Another option- repositories cloned by nbgitpuller most likely need other libraries than what's available in the base/minimal images. The https://jupyter-docker-stacks.readthedocs.io/en/latest/using/selecting.html#jupyter-datascience-notebook image incorporates a lot of libraries, so a
datascience-nbgitpullerimage is an option, but it means maintaining yet another image.
I definitely don't want to add another image just for nbgitpuller, in my opinion it's a bit too much for this package and it doesn't just increase the maintenance, but from user perspective they will have to spend more time choosing an image in this case.
And one more thought (prob for a different issue?), what can we do to make it easier for people to publish their own images with extensions? For example, could we have a template repository with a GitHub workflow or action where the workflow/action takes the template parameters:
- image-name
- docker-stacks image to use as base
- list of additional conda packages to install
- optionally list of other custom scripts/config
The workflow could be written to push to
ghcr.io/${{ github.repository }}(not sure of the exact var names) which means minimal editing is required when someone uses the template.
We actually already have this (in a bit different implementations though). We have a cookiecutter template repo and docs how to use it.

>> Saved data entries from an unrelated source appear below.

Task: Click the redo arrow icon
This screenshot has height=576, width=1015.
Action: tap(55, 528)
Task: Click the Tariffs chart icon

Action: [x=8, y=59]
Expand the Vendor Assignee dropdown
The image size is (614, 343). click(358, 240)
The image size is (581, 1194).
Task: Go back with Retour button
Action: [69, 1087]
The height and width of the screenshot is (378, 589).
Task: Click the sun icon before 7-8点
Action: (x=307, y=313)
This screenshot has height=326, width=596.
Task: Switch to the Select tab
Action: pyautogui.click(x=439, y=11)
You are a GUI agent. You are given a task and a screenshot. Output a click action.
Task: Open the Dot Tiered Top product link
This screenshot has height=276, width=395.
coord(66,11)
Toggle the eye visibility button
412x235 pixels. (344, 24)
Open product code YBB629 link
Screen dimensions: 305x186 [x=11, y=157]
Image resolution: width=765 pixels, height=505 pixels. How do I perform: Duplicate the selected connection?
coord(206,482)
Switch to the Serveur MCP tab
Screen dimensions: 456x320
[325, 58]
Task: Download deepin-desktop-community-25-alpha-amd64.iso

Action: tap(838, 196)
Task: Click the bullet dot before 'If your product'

I also made an attempt to not to use cookiecutter and just create a simple example repo (which can be forked and changed), but it didn't get enough attention, so I didn't push it. https://github.com/mathbunnyru/custom-notebook
+1 for not adding another image.
My drive comes from these two facts:
- Literally every single JupyterHub used for education that I have encountered uses and requires nbgitpuller
- I'd love for people to just use jupyter/docker-stacks unmodified for those use cases, as I believe it currently satisfies 95% of the use case, and nbgitpuller is part of the last 4%.

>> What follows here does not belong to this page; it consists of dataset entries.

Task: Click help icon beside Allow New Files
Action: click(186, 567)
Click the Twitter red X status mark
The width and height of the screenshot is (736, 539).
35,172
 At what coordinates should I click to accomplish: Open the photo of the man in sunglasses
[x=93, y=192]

That said, I agree it's important that people not get docker images that are insecure because of features they don't use at all, and non-educational cases often don't have any need for nbgitpuller! So how about we implement the following changes in nbgitpuller:
- [ ] Default to not allowing creation of repos starting with a
.https://github.com/jupyterhub/nbgitpuller/issues/330 - [ ] Disallow setting
targetPathas part of the URL https://github.com/jupyterhub/nbgitpuller/issues/330#issuecomment-1783594862
With these, nbgitpuller links would only create directories (it already fails if the directory is not empty) based on the name of the repo being cloned.
If that sounds ok, I'm happy to work on implementing these in nbgitpuller.
I started https://github.com/jupyterhub/nbgitpuller/pull/332 as a draft to show how we could disable targetPath by default.
Thanks @yuvipanda. I am not as optimistic about 95% without external packages as you are.
Still, I see your point about education and JupyterHub + these docker images are an essential part of many educational programs. And I'm pretty sure you're right about the use of nbgitpuller there.
That being said, if you fix 2 action points above, I think I would be ok with merging nbgitpuller to our images.
It would be also great if you considered the comment above:
A potential mitigation (in addition to the suggestions in https://github.com/jupyterhub/nbgitpuller/issues/330) is to install nbgitpuller but make it's activation conditional on an environment variable. That way anyone running a JupyterHub can include something like NBGITPULLER_ENABLED=1 in their DockerSpawner/KubeSpawner to enable it for all their users.
I have no idea if it's easy, fits Jupyter Hub well, or something like that, but I think it's a nice option to have, and this way we'll be a bit more secure. But for me, 2 action points above are a must, and this one is nice to have.
Marked this as a draft, since we won't be merging this until nbgitpuller issues are fixed.